_OBJECTIF ÉNONCÉ 1_: Dans le texte sur Sivan Perwer, reproduisez tout ce qui va de "Héritiers, dit-on, des" jusqu'à "l’histoire des héros.", en remplaçant "mémoire populaire" par "mémoire collective".
───── TEXTE FOURNI
Sivan Perwer

Samedi 29 janvier 2000 17h
SIVAN PERWER
Le chantre du Kurdistan
Kurdistan

Sivan Perwer voix, tenbûr (luth)
Zahid Brifcani violon
Allatin Ismet Demerbag nez, zurna, duduk
Hassan Kenco kanoun
Hejar Hussaini percussions

Sivan Perwer, la voix des Kurdes
Sivan Perwer est kurde. Viscéralement kurde. Il est le symbole du feu identitaire qui brûle le cœur de ces citoyens d’une nation sans État. L’Histoire a fait d’eux un peuple jeté aux quatre vents de ce Moyen-Orient compliqué. Disséminé au confluent de la Turquie, de l’Irak, de l’Iran et de la Syrie ou bien exilé. Sivan Perwer est une voix. Cette voix en laquelle chacun des siens se reconnaît. Une voix remarquable de beauté. La voix des Kurdes.
Héritiers, dit-on, des Mèdes de l’Antiquité, les Kurdes sont les dépositaires d’une longue histoire. Au fil des siècles, elle s’est transmise de génération en génération et s’est inscrite dans la mémoire populaire. Grâce à la musique qui célèbre les récits des guerres et insurrections, tisse la chronique des événements, magnifie les élans mystiques et romantiques, rythme les travaux des champs, chante les bonheurs et malheurs du quotidien et ainsi, féconde la mémoire. Elle est le vecteur privilégié de cette transmission orale.
Issu d’une famille de musiciens et de chanteurs, Sivan Perwer perpétue cette tradition. Il est l’héritier des dengbej, ces bardes qui allaient de village en village : ils chantaient l’amour et contaient l’histoire des héros.
──────────
───── DONNÉES D'ENTRÉE
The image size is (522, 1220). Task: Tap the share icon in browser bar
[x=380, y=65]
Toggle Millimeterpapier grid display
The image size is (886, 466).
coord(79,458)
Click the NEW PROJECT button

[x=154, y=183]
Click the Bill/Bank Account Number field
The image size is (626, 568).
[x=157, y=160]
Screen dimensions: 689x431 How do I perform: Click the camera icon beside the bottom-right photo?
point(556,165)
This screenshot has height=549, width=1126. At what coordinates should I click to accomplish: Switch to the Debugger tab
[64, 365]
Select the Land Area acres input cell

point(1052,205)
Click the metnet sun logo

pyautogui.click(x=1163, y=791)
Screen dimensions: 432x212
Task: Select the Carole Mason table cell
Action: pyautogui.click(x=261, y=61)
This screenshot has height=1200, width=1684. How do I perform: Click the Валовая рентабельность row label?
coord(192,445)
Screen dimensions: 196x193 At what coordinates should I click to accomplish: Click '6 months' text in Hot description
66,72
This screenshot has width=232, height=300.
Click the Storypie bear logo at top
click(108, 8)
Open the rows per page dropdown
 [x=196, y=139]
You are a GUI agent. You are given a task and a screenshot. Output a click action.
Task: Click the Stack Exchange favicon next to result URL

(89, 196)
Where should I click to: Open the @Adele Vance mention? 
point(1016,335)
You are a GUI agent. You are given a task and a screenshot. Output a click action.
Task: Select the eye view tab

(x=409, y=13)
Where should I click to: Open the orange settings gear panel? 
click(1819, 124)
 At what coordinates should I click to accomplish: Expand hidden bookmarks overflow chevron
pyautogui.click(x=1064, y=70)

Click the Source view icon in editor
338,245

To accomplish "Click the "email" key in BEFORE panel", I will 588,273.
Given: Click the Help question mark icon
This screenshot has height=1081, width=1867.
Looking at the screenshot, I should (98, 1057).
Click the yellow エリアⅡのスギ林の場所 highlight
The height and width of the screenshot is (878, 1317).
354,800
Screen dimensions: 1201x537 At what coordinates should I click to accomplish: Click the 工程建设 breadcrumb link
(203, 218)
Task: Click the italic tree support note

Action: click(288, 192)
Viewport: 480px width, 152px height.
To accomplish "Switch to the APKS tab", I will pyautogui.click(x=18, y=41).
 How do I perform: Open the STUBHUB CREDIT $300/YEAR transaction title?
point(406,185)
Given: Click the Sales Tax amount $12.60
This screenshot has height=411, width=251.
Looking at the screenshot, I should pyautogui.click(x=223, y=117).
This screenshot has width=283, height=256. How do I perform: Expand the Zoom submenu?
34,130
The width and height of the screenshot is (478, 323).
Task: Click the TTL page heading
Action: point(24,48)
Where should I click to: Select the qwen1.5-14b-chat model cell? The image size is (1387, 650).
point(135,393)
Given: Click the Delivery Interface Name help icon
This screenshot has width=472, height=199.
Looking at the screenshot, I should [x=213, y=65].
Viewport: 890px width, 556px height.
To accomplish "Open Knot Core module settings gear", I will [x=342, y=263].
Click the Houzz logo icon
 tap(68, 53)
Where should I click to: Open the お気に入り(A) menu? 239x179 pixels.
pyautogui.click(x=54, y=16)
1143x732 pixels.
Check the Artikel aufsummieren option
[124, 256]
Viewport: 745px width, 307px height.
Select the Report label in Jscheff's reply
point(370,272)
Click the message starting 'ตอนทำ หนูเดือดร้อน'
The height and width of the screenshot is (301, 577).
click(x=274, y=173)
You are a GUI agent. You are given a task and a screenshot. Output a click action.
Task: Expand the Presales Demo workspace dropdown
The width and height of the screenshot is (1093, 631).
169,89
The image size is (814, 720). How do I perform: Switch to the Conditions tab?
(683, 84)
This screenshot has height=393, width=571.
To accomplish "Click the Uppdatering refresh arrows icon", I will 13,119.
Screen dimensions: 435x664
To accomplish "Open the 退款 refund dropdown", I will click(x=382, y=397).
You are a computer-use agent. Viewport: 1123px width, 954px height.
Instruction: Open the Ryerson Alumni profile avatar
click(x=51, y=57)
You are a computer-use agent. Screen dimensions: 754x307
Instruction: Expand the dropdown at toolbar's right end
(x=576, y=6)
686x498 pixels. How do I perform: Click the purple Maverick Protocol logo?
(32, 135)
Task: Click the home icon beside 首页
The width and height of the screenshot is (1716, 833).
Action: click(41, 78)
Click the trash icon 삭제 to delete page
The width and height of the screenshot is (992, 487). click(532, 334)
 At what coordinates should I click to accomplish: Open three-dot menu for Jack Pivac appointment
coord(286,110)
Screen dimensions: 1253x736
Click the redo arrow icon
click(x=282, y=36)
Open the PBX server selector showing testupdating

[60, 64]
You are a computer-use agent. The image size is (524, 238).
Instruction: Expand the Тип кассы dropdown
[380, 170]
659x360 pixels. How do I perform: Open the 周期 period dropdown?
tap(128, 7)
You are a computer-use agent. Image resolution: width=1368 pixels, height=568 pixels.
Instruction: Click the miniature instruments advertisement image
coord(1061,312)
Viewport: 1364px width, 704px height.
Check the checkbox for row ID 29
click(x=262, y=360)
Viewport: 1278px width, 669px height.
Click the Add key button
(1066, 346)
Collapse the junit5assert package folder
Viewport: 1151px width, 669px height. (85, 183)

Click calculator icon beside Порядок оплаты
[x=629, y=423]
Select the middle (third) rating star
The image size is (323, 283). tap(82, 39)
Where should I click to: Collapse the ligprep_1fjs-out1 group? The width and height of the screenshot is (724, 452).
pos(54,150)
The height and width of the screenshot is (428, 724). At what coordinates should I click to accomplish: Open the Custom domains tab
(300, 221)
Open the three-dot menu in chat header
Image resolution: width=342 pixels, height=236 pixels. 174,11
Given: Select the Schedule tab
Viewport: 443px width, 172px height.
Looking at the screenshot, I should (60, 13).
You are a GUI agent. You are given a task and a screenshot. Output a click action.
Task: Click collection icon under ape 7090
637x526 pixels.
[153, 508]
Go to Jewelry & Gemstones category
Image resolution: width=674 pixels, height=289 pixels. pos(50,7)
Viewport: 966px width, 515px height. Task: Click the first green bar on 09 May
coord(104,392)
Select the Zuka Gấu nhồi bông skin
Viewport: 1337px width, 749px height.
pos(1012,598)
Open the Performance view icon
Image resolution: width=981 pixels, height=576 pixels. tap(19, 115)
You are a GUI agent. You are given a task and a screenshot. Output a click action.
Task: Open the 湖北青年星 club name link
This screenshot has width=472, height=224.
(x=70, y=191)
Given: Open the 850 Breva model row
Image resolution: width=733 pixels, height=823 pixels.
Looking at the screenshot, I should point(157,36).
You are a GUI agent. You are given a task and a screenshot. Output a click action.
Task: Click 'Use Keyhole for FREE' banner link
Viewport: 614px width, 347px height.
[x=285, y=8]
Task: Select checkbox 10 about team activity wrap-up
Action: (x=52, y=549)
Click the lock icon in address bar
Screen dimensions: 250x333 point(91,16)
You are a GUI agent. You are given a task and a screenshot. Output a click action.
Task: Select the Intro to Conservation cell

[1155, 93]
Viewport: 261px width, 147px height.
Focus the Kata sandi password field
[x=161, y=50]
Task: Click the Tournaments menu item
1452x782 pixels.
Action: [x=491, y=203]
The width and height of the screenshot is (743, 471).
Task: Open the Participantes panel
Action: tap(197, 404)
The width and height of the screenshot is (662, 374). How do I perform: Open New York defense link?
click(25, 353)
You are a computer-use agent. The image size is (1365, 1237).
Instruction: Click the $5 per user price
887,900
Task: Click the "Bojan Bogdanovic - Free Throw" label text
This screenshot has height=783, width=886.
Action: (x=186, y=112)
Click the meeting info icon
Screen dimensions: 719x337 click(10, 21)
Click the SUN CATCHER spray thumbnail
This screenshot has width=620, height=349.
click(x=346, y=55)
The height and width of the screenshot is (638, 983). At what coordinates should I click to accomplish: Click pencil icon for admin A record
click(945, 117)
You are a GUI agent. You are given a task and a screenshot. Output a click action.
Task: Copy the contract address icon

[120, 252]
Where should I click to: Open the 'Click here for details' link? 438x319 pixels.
──────────
_OBJECTIF ÉNONCÉ 2_: Extrayez des enregistrements chaque ligne contenant la chaîne "three". La casse doit être respectée.

_RÉPONSE FINALE 1_:
Héritiers, dit-on, des Mèdes de l’Antiquité, les Kurdes sont les dépositaires d’une longue histoire. Au fil des siècles, elle s’est transmise de génération en génération et s’est inscrite dans la mémoire collective. Grâce à la musique qui célèbre les récits des guerres et insurrections, tisse la chronique des événements, magnifie les élans mystiques et romantiques, rythme les travaux des champs, chante les bonheurs et malheurs du quotidien et ainsi, féconde la mémoire. Elle est le vecteur privilégié de cette transmission orale.
Issu d’une famille de musiciens et de chanteurs, Sivan Perwer perpétue cette tradition. Il est l’héritier des dengbej, ces bardes qui allaient de village en village : ils chantaient l’amour et contaient l’histoire des héros.

_RÉPONSE FINALE 2_:
 At what coordinates should I click to accomplish: Open three-dot menu for Jack Pivac appointment
Open the three-dot menu in chat header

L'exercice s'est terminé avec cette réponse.